The good news is that Mr. Joko does not bear grudges. While writing his first English-language political biography, I watched him work with all comers to get what he wants, from street hawkers to billionaires to hard-line Islamist preachers.

A planned visit to Jakarta this week by Secretary of State Antony Blinken is a much-needed corrective to earlier oversights. But one trip does not build a relationship, especially when Chinese ministers have had more regular face-to-face contact with Indonesian counterparts. The Biden administration should use this visit to kick-start a sustained charm offensive to bring the world’s third-largest democracy closer.

Much like Mr.
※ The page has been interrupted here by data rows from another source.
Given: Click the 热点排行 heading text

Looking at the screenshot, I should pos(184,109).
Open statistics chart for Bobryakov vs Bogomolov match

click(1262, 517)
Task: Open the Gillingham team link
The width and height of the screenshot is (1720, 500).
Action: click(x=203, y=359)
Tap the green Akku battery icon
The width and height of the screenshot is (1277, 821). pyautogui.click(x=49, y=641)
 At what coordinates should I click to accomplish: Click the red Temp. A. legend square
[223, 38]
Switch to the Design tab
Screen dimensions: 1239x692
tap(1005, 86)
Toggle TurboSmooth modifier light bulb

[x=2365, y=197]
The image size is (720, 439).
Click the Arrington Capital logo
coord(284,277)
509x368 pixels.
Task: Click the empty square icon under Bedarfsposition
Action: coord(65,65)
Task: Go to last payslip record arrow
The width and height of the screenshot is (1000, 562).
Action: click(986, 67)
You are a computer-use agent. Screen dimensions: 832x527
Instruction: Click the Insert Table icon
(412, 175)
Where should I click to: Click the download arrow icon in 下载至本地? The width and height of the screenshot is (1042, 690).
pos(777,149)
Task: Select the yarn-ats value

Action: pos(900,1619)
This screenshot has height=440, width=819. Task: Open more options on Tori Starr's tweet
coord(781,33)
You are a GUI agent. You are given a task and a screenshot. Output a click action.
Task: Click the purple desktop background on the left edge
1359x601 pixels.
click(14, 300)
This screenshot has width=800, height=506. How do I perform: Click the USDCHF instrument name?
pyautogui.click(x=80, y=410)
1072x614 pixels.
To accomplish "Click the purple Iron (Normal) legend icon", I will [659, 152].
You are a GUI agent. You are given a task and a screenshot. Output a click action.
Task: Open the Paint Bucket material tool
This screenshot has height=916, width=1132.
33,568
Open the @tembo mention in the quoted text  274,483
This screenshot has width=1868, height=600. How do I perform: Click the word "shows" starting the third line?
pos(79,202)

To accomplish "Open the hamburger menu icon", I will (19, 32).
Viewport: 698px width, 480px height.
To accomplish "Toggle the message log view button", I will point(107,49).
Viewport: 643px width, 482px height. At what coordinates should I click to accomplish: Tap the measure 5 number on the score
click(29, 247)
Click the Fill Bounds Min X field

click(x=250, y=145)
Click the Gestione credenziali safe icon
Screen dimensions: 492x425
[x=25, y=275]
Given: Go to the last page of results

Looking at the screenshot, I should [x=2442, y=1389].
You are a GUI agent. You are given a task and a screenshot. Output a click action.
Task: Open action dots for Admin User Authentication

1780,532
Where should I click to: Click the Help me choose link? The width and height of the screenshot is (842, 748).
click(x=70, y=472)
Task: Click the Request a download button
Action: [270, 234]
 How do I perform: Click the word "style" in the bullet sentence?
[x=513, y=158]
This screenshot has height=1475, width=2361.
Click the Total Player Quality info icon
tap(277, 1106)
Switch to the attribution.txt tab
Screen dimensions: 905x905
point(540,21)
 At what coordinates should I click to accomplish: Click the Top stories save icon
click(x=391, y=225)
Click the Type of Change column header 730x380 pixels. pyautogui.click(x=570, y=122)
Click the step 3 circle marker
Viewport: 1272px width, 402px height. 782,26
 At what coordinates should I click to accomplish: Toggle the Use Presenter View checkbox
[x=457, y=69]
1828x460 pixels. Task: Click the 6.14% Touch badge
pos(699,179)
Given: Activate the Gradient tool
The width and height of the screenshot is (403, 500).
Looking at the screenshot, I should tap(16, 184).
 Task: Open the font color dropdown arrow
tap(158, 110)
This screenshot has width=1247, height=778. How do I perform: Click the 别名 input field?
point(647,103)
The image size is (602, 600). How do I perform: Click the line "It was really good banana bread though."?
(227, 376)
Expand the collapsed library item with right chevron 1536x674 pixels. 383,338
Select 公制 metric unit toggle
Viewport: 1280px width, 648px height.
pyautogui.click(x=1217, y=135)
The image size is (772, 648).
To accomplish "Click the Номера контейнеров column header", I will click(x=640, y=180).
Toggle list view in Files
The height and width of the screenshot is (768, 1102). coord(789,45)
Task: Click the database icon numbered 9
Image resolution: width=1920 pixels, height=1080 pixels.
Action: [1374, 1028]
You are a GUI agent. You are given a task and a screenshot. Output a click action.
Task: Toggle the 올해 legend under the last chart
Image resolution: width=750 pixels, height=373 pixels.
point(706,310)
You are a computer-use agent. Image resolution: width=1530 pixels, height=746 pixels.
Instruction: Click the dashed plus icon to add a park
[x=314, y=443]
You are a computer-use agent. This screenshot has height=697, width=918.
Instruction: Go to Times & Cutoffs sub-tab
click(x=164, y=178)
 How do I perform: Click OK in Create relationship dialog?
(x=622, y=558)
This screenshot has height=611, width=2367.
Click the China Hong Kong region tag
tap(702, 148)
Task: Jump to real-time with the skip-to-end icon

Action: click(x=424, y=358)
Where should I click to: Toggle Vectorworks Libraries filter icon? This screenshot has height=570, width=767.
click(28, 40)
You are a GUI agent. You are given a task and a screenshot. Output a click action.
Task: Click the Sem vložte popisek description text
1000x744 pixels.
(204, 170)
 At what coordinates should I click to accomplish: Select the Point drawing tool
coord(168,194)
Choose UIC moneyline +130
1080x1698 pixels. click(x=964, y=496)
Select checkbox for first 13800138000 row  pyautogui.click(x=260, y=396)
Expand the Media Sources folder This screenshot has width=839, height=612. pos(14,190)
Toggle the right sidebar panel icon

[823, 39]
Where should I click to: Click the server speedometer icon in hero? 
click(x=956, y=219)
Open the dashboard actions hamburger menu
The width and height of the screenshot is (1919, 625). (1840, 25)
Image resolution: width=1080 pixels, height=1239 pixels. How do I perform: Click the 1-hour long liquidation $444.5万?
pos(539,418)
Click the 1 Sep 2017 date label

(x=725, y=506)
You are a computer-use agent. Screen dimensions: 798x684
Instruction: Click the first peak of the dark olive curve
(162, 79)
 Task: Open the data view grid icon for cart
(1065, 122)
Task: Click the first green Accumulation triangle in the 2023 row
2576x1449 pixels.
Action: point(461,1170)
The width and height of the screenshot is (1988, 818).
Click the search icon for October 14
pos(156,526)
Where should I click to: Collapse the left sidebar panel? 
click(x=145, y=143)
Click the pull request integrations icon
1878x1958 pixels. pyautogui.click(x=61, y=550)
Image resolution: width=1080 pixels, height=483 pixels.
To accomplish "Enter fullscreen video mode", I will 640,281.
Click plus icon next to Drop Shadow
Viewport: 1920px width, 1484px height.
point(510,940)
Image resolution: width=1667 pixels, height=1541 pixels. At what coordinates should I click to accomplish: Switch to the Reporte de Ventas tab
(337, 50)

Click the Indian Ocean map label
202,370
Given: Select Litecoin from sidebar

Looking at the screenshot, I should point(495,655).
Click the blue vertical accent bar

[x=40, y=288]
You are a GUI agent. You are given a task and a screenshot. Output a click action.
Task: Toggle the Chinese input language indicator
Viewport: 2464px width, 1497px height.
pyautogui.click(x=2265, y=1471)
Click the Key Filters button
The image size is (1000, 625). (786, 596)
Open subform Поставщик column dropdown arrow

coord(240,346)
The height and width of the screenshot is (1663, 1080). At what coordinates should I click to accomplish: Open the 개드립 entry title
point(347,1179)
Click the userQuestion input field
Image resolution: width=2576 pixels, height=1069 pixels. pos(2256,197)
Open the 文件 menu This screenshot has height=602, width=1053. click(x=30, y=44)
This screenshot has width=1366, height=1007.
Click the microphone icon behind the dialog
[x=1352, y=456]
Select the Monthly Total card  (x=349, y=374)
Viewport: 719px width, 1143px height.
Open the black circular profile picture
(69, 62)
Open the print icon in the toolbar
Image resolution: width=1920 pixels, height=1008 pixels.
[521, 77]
Biden, Mr. Joko is a doer, not a thinker. So the United States should concentrate on areas of practical cooperation with Indonesia — like trade and investment, financing for Jakarta’s plans to curb coal-fired power and deforestation, and greater support for Indonesia’s Covid-19 vaccination campaign.

Helping Indonesia emerge from the economic and health crisis spurred by the pandemic will win favor with Mr. Joko while reducing his reliance on Beijing. Supporting Indonesia’s recovery also will bolster the argument that democracy — not authoritarianism — can deliver for developing countries in Asia.

If the Biden administration wants to dispel China’s line that Washington is an unreliable, declining power, then its proposed Indo-Pacific economic framework, due early next year, must bring real heft. As Southeast Asia’s largest economy, Indonesia merits its own special attention too.

A stronger, wealthier, democratic Indonesia won’t always agree with the United States — but it will add a critical counterweight to China in Asia.